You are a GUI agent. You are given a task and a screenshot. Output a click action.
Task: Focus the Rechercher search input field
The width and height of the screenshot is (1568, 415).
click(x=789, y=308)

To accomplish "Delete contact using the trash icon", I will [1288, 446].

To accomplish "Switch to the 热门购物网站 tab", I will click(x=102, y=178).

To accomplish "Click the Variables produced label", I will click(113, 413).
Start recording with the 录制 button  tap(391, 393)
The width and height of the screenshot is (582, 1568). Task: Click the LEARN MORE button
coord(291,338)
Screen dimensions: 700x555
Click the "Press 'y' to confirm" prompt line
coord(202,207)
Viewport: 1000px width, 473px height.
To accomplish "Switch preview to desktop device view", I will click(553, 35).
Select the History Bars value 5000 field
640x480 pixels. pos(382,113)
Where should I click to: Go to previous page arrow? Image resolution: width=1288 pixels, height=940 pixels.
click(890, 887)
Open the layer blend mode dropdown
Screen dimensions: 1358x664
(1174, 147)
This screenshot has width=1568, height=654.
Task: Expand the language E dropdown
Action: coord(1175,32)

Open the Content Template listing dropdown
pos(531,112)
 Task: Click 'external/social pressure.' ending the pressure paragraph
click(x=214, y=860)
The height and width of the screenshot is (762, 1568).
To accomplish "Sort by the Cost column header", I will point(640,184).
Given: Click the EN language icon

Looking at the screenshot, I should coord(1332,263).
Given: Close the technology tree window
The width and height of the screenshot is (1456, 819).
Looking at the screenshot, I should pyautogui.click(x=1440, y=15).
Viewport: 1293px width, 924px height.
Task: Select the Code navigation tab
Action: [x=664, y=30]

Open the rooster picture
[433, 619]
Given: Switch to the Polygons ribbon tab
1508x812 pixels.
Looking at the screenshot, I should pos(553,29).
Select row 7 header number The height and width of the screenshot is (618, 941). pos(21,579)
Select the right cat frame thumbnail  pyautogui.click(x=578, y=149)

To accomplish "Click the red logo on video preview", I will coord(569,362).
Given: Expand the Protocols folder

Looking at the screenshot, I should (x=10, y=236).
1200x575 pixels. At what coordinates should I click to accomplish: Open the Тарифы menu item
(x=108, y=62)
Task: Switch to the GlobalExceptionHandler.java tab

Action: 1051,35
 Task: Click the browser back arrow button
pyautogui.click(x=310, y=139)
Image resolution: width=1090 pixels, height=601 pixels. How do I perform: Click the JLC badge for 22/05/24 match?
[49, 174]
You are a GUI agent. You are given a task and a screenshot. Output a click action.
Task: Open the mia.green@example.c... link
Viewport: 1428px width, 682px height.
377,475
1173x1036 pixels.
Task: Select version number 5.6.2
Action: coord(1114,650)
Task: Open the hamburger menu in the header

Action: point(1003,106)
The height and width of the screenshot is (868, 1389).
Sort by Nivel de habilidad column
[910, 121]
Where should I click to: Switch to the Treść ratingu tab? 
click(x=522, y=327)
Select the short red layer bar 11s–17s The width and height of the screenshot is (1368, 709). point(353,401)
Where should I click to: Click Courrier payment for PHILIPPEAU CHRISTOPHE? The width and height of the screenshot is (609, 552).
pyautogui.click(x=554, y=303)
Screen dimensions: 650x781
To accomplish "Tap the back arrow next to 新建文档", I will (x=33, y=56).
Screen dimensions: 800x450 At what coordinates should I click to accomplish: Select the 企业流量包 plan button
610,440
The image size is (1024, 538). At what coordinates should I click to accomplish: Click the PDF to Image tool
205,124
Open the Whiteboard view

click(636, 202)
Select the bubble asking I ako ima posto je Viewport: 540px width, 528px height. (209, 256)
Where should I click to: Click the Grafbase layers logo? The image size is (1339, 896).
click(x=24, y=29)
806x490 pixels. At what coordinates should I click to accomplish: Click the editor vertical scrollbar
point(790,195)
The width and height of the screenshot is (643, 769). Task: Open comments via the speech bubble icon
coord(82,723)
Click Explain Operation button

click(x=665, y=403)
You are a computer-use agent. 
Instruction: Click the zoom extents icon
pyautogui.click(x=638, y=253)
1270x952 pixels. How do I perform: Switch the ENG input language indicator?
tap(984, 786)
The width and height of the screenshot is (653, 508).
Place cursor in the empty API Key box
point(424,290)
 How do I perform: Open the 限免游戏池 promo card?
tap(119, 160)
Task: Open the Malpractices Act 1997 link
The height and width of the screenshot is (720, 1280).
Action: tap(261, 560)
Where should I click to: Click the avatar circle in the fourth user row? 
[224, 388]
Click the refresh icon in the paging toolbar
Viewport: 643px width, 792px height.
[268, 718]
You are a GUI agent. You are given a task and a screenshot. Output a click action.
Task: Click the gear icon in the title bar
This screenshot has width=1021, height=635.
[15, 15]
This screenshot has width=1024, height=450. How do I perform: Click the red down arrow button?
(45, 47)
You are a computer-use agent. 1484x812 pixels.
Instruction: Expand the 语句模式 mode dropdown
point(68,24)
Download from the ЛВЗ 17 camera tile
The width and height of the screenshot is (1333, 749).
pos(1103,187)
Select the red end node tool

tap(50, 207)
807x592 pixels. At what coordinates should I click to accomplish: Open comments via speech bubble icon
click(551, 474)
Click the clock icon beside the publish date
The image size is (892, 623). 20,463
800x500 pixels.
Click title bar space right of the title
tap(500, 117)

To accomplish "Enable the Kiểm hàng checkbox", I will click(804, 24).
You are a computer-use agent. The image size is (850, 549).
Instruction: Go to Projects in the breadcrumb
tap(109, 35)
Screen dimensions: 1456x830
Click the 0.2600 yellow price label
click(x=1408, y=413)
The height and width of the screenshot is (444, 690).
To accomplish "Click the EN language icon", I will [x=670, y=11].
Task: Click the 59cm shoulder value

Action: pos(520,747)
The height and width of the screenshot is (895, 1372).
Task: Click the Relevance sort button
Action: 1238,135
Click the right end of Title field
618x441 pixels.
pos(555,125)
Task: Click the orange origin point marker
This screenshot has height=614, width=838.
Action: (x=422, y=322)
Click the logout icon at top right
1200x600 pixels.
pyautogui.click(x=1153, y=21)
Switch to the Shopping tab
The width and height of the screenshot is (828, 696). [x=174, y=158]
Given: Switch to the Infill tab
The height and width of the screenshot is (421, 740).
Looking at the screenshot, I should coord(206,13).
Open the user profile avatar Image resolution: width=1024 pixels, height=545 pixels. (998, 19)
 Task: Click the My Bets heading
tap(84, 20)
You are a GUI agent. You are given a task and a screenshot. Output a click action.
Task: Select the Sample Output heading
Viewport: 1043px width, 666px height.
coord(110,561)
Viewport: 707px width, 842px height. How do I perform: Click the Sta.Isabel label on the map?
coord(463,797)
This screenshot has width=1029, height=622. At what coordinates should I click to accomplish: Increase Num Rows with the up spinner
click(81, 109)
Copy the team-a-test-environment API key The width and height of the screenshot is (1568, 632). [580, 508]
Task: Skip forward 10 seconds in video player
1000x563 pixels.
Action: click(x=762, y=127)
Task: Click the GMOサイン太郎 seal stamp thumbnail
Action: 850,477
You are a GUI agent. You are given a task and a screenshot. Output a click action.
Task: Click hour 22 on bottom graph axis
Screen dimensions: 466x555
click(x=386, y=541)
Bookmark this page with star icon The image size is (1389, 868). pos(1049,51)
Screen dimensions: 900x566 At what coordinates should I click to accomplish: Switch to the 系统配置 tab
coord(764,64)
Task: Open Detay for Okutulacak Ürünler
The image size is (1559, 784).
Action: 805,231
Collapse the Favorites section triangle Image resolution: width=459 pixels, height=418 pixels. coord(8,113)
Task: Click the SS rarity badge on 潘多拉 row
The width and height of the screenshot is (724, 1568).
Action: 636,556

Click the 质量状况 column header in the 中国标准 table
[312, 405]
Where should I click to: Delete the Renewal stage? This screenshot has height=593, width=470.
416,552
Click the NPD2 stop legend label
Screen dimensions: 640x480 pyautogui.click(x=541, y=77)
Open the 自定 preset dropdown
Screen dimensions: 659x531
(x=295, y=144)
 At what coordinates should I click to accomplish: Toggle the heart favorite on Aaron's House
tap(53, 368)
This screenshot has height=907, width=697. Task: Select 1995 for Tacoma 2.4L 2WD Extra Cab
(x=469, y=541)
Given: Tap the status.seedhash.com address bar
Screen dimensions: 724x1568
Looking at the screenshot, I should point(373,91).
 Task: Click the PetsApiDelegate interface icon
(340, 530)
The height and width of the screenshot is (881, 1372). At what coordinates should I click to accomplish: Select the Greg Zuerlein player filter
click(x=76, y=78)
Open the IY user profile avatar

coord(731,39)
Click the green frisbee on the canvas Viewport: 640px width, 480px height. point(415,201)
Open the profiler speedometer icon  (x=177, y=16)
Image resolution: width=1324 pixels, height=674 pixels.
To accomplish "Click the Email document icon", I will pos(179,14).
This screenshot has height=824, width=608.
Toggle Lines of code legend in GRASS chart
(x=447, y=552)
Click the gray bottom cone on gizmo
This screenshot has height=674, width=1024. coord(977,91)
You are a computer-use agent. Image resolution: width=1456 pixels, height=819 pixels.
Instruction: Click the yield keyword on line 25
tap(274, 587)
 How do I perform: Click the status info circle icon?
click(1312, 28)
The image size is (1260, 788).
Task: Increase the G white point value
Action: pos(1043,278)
____
**WHAT NEEDS TO BE DONE:** Copy out the part of the listing that opens with the line containing "Download from the ЛВЗ 17 camera tile" and closes with the line containing "click(551, 474)", including both of those lines.

**REPLY:**
Download from the ЛВЗ 17 camera tile
The width and height of the screenshot is (1333, 749).
pos(1103,187)
Select the red end node tool

tap(50, 207)
807x592 pixels. At what coordinates should I click to accomplish: Open comments via speech bubble icon
click(551, 474)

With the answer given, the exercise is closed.